WHAT THE TASK REQUIRES ▸ Pictures within the data are to be left out; everything else must be reproduced exactly.

RECORDS TO USE ▸
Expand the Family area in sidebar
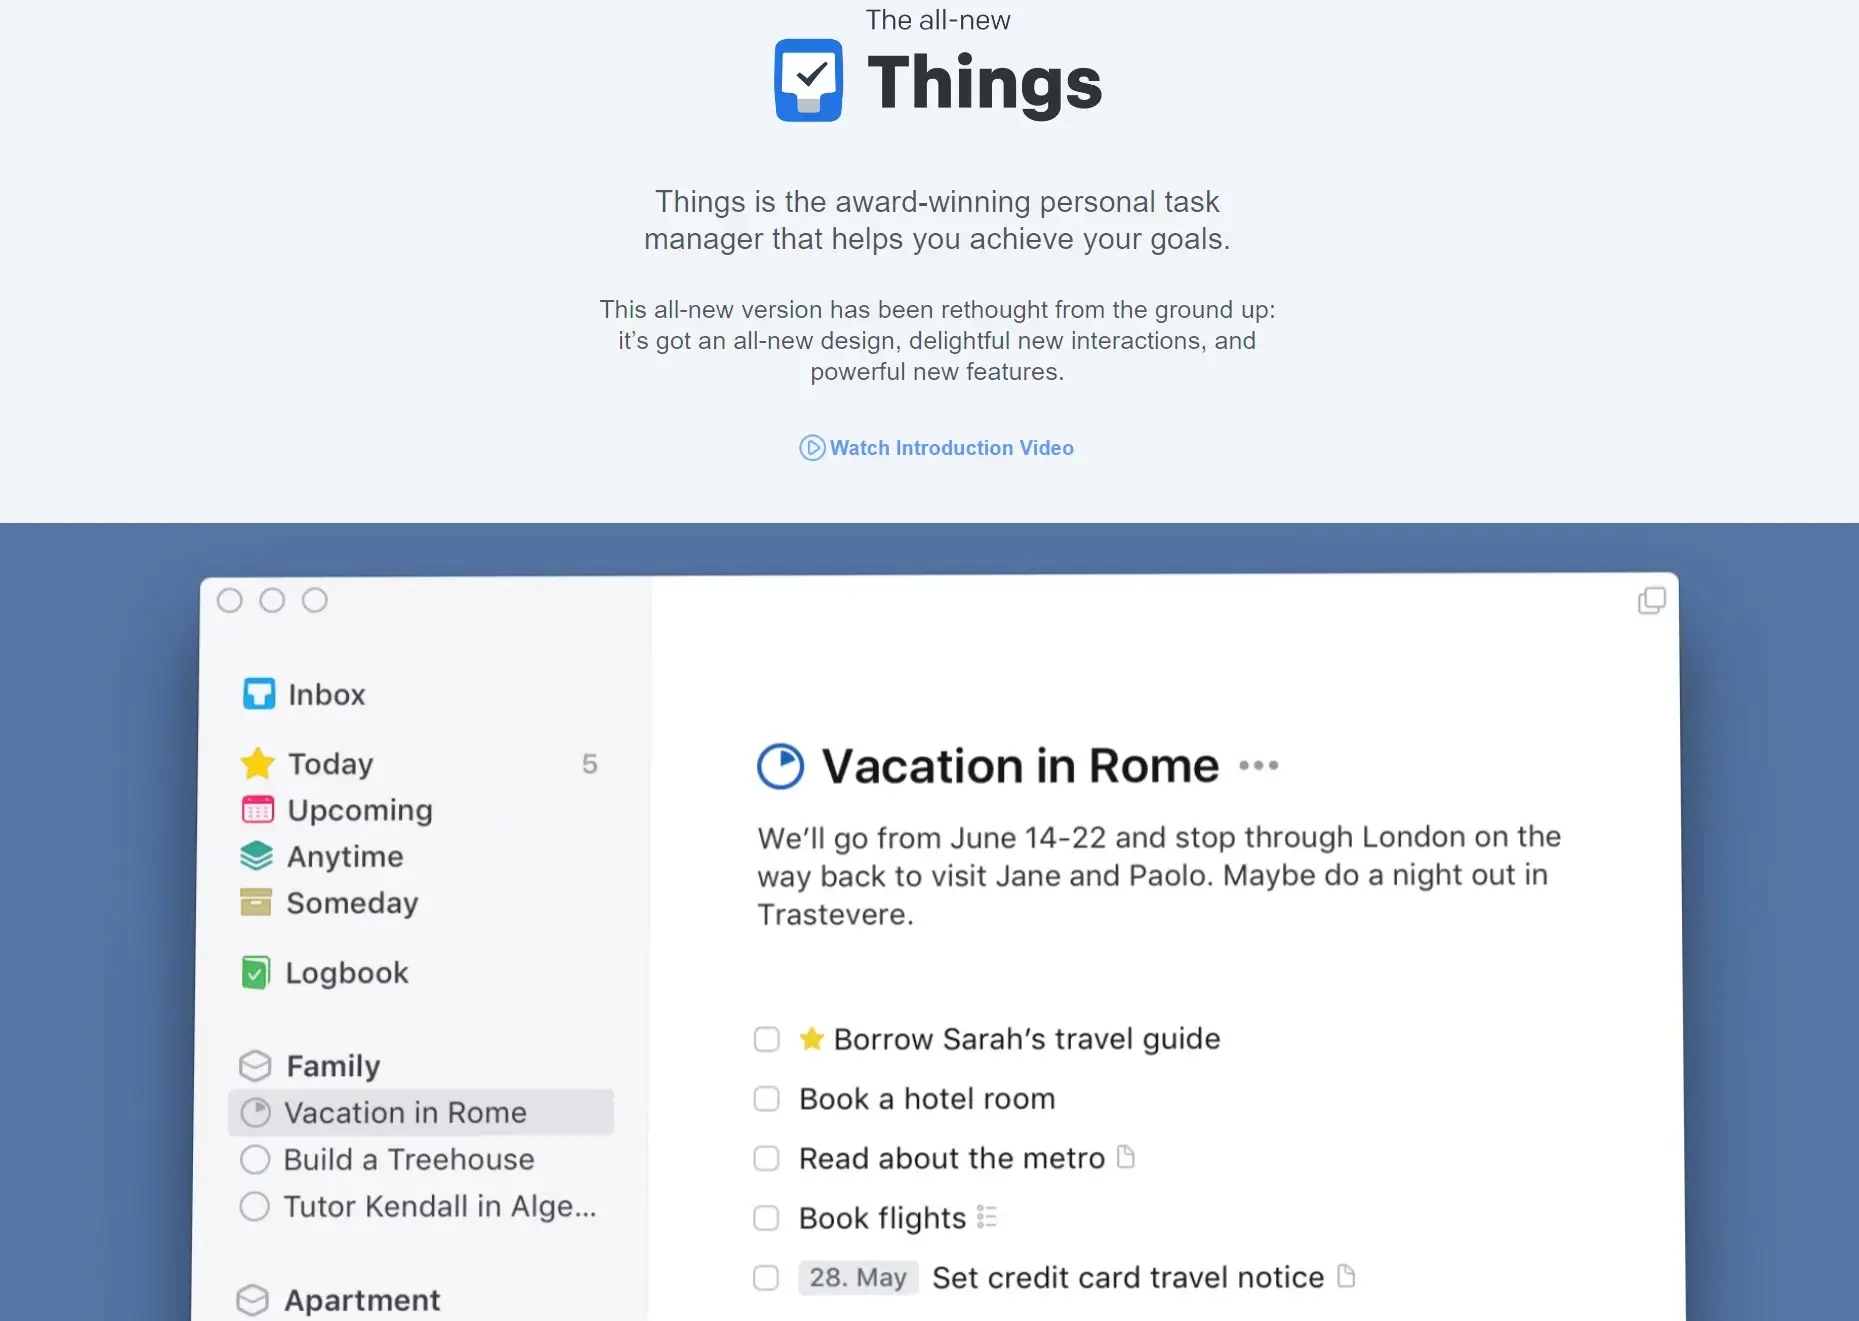 tap(333, 1066)
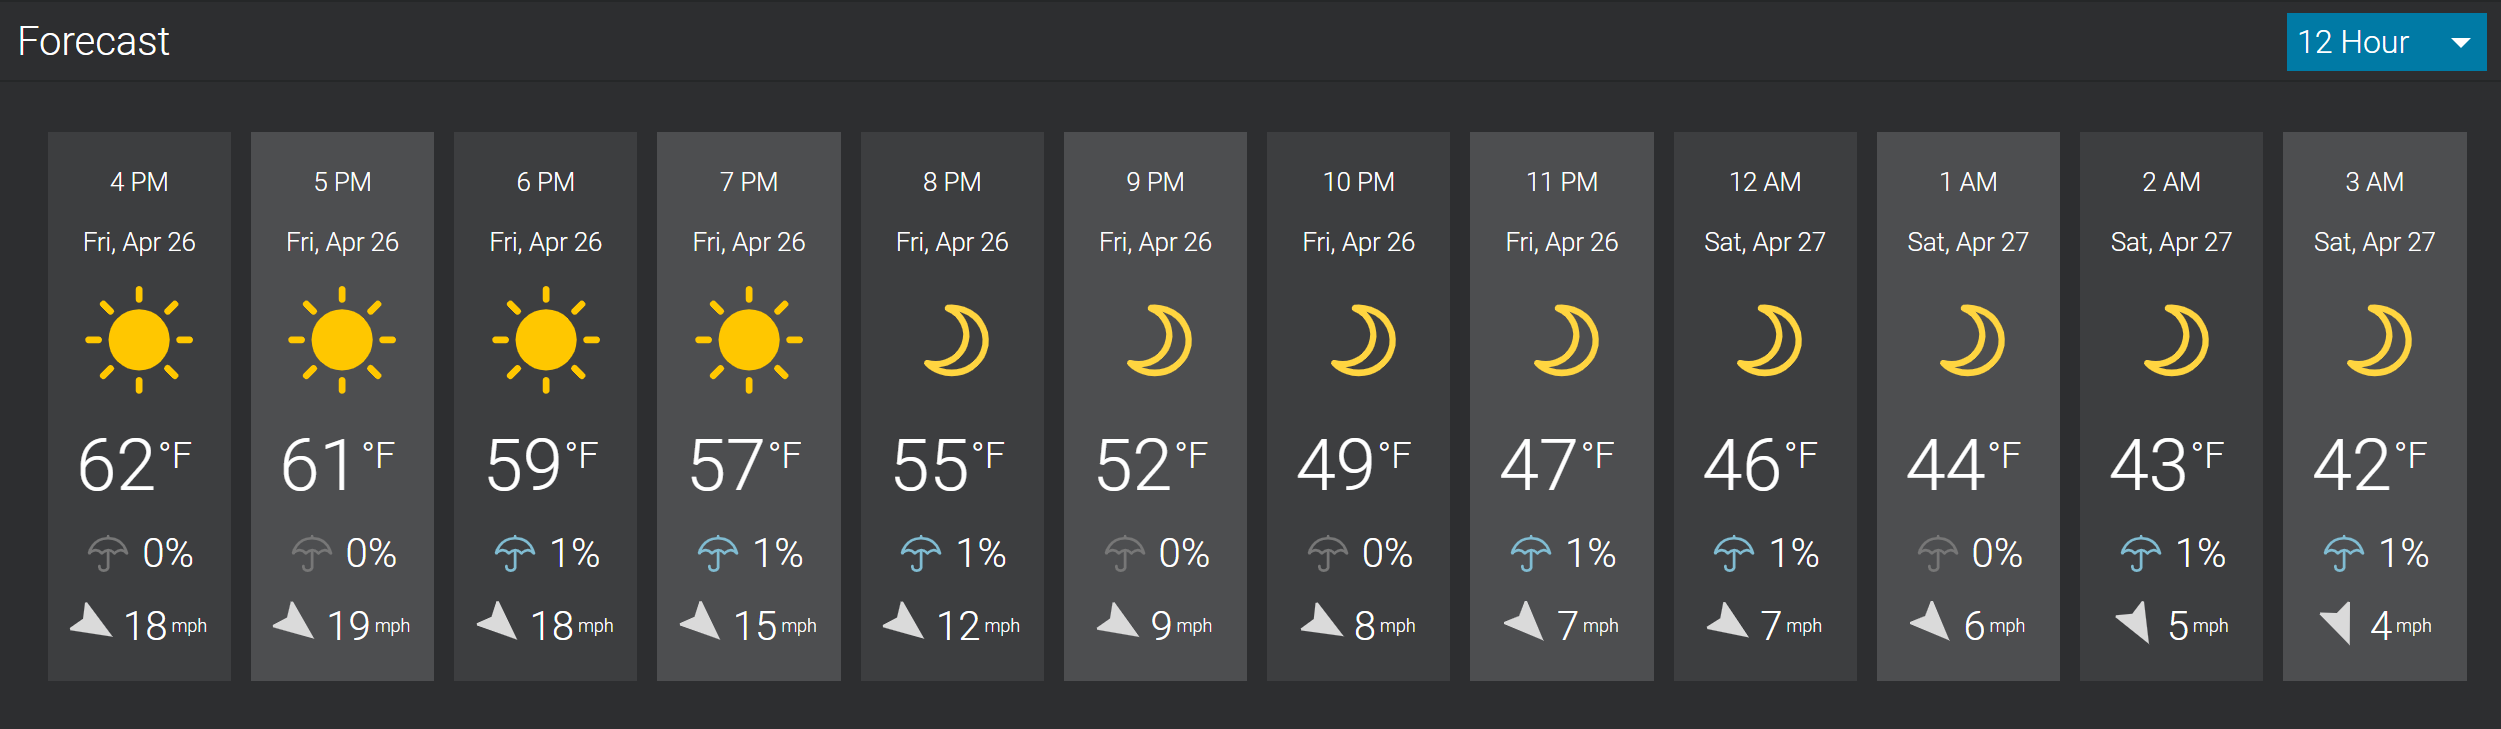
Task: Click the moon icon for 8 PM
Action: click(x=957, y=340)
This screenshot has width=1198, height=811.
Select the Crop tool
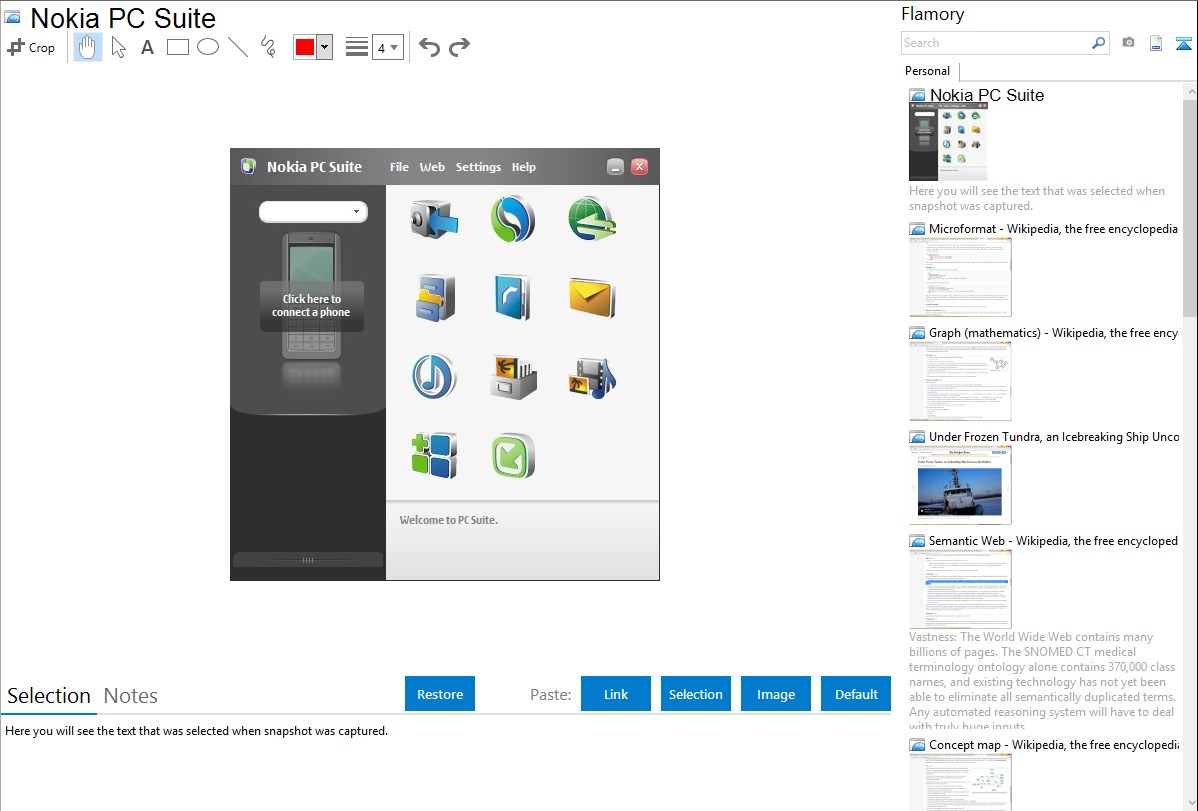tap(31, 47)
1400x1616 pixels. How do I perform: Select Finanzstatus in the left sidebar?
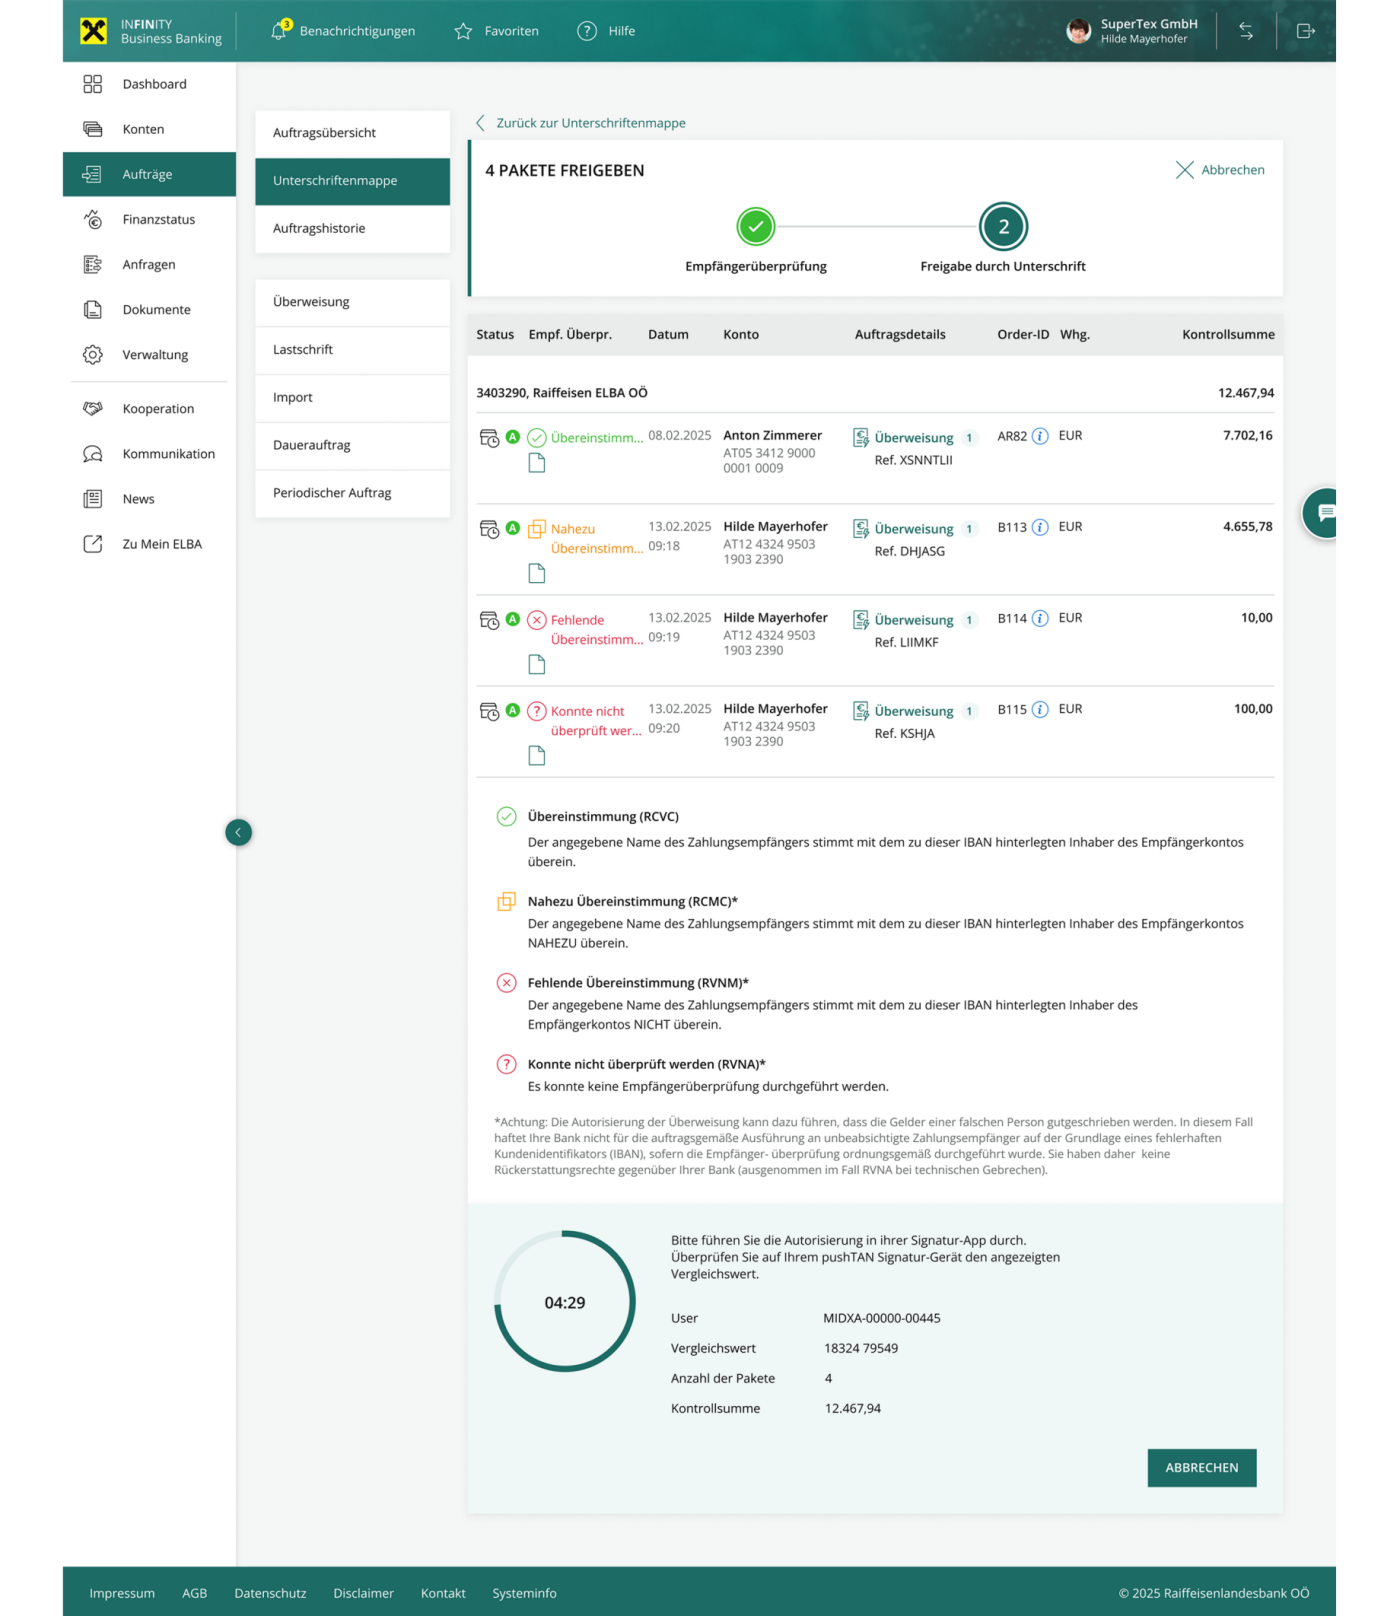[x=158, y=219]

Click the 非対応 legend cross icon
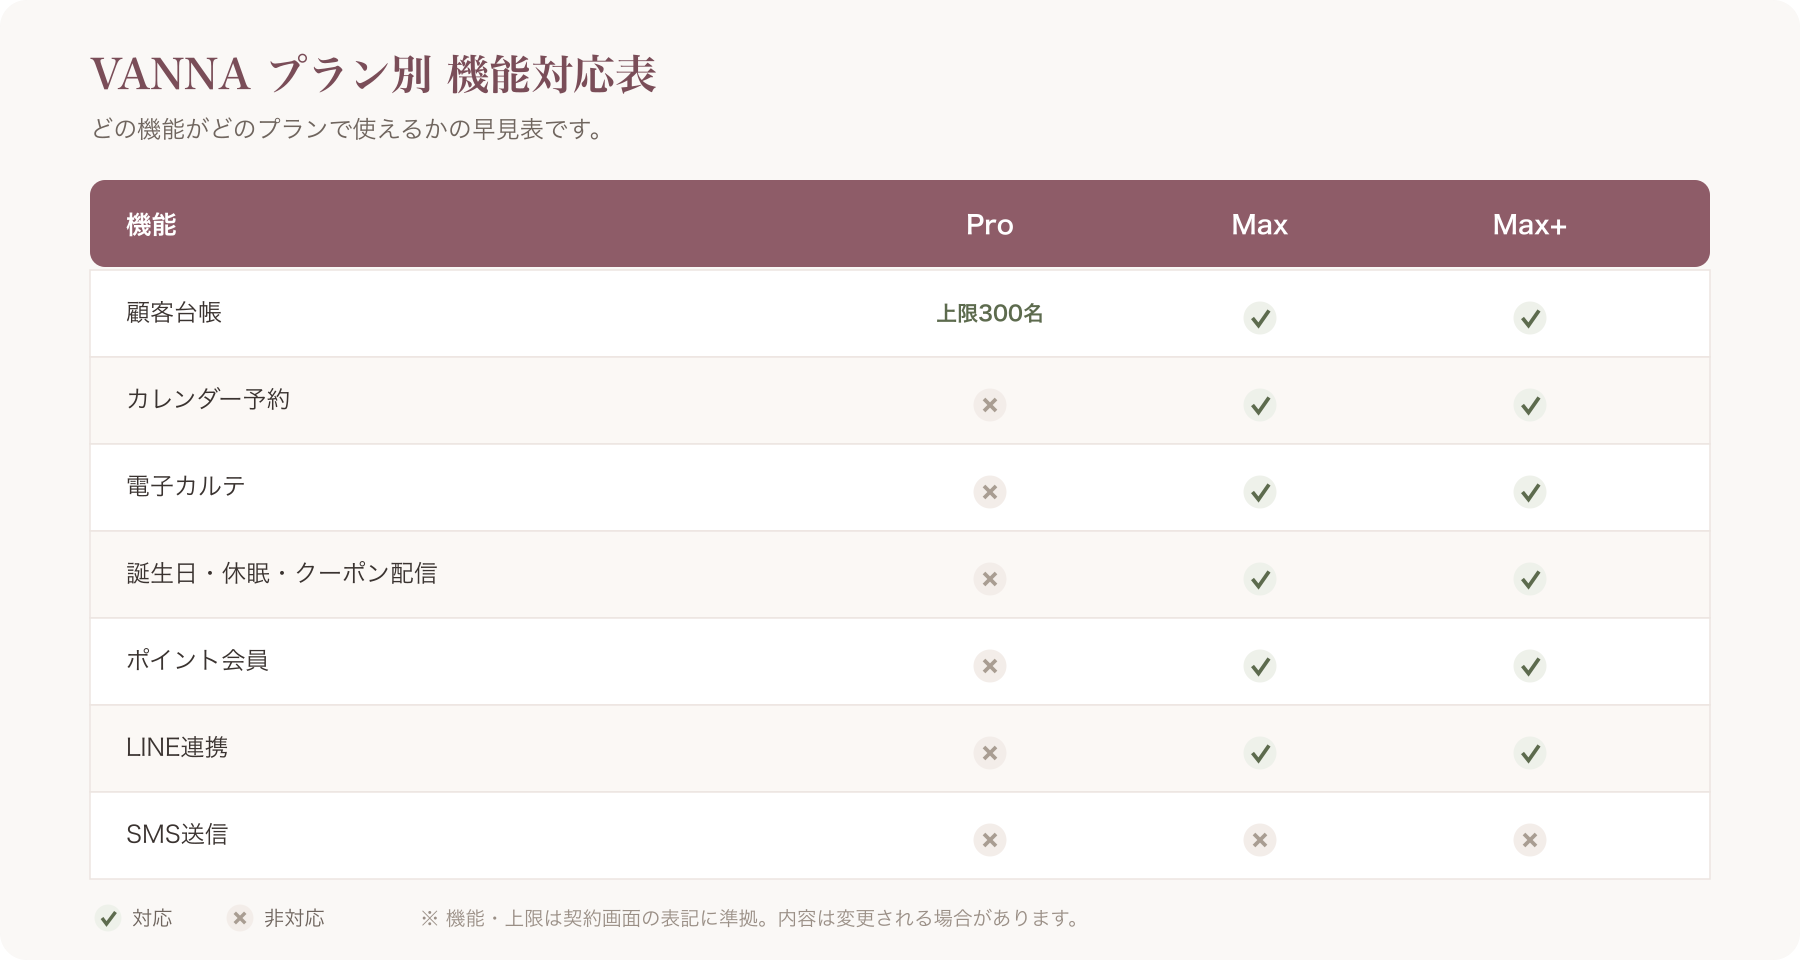240,918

EXPECTED ANSWER ▸
Expand the Family area in sidebar
 tap(333, 1066)
Task: Click the moon icon for 8 PM
Action: click(x=957, y=340)
This screenshot has width=1198, height=811.
Select the Crop tool
tap(31, 47)
1400x1616 pixels. How do I perform: Select Finanzstatus in the left sidebar?
[x=158, y=219]

Click the 非対応 legend cross icon
240,918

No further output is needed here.